Dariush Kayhan, Newsom's homeless policy director, said there's duplication in services between the two organizations.

But Tenderloin Health spokesman Colm Hegarty said due to the center's services and the extensive hours that it is open, that "doesn't make any sense whatsoever."

Jackie Jenks, Central City's executive director, said she and others were "shocked" when they learned of the proposal.

"We're actually a neighborhood center, and not a homeless resource center," Jenks said. There's some overlap between the agencies' clients, but she said the Tenderloin Self-Help Center provides socialization and wellness services such as employment resources, holistic health, and services for people who are housed, as well as those who are homeless.

The resource center "provides distinct services to homeless people that we do not provide," Jenks said. "Plus, we're actually over capacity right now."

Jenks also said the Tenderloin Self-Help Center is itself facing a 22 percent cut from the health department. "We're losing staff and services here," she said.

Rohrer said about $150,000 remains for Tenderloin Health to provide shelter reservation services, but Hegarty said, "We would have to seriously look at that in terms of whether it would make sense. The agency leverages all its funding to wrap around the community drop-in center." He said closing the drop-in center means losing the ability to attract more funding and resources to the neighborhood.

Supervisor Bevan Dufty said cuts to New Leaf or Tenderloin Health are "unacceptable."

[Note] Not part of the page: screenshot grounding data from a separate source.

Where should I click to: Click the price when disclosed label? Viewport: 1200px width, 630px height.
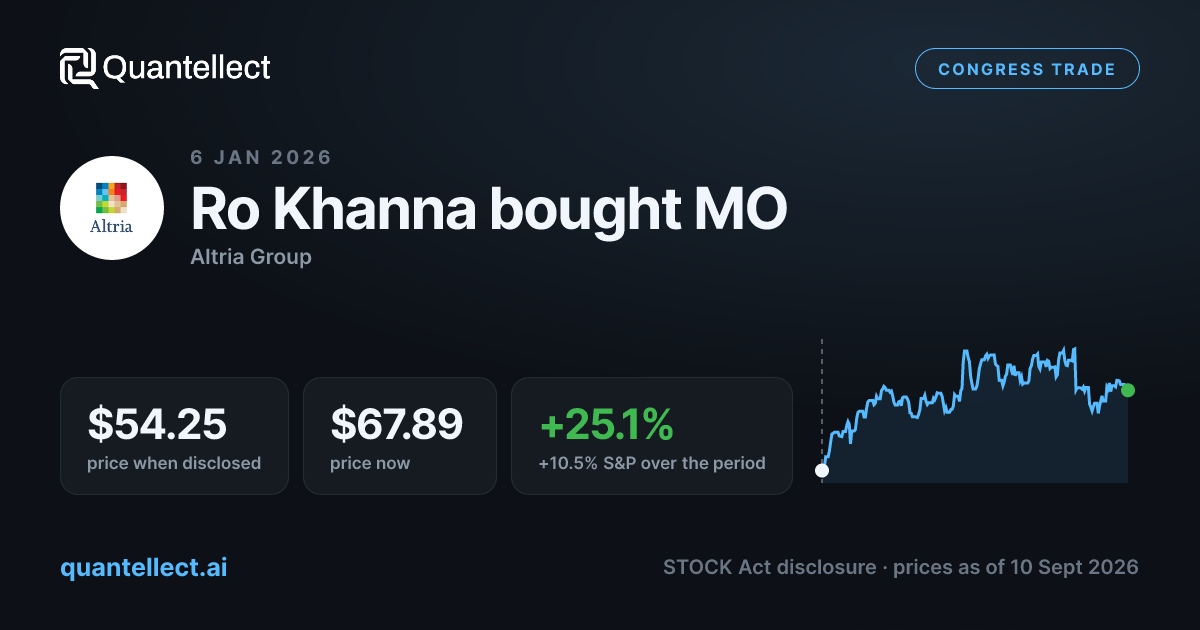click(174, 463)
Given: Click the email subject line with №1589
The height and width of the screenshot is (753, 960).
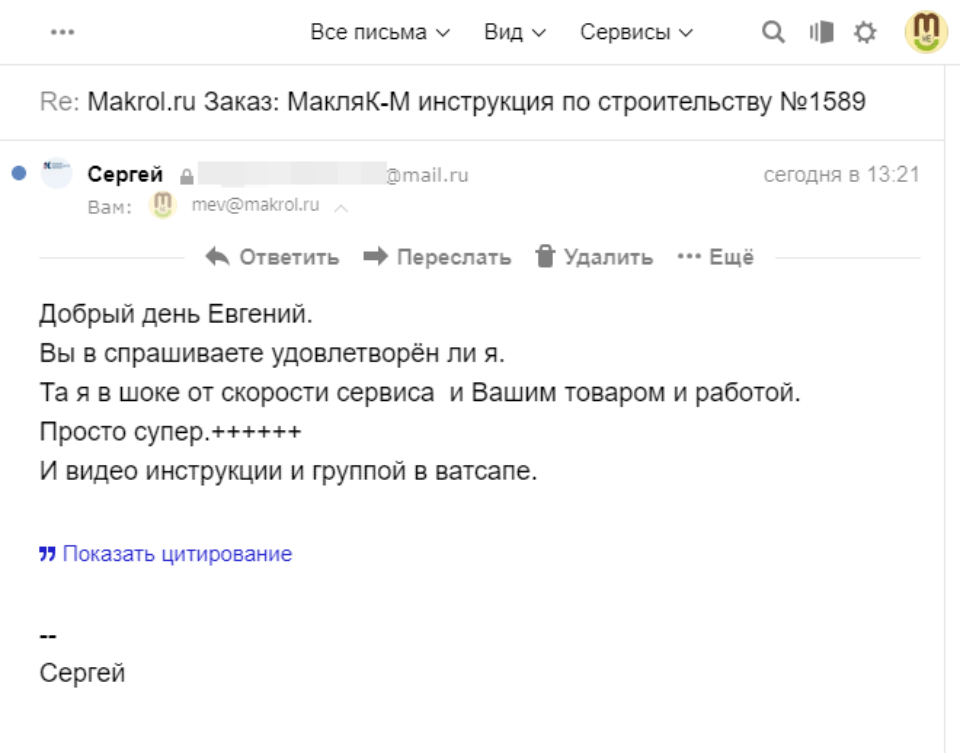Looking at the screenshot, I should pyautogui.click(x=452, y=101).
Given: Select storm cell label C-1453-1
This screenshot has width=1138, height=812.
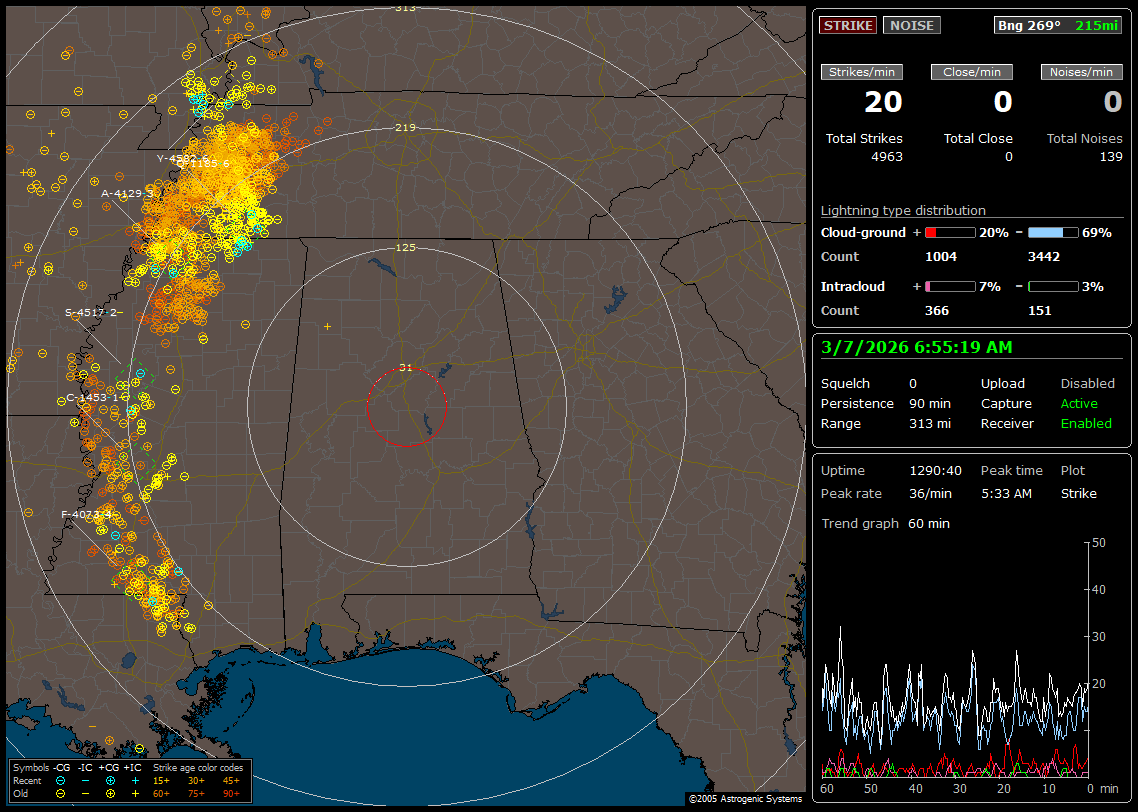Looking at the screenshot, I should (92, 397).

Dufty said New Leaf's helped in his efforts to address crystal meth as well as the needs of LGBTQ youth, and Tenderloin Health "is recognized as an outstanding provider to a community that has perhaps the greatest need for services."

"There's certainly a lot of political waters to be crossed in the next month," he said, "but I'm confident that we'll make every effort to restore these and other public health cuts."

The Board of Supervisors' budget and finance committee will hold a hearing for the public to comment on proposed budget cuts Thursday, June 19 at 5 p.m. in Room 250 at City Hall.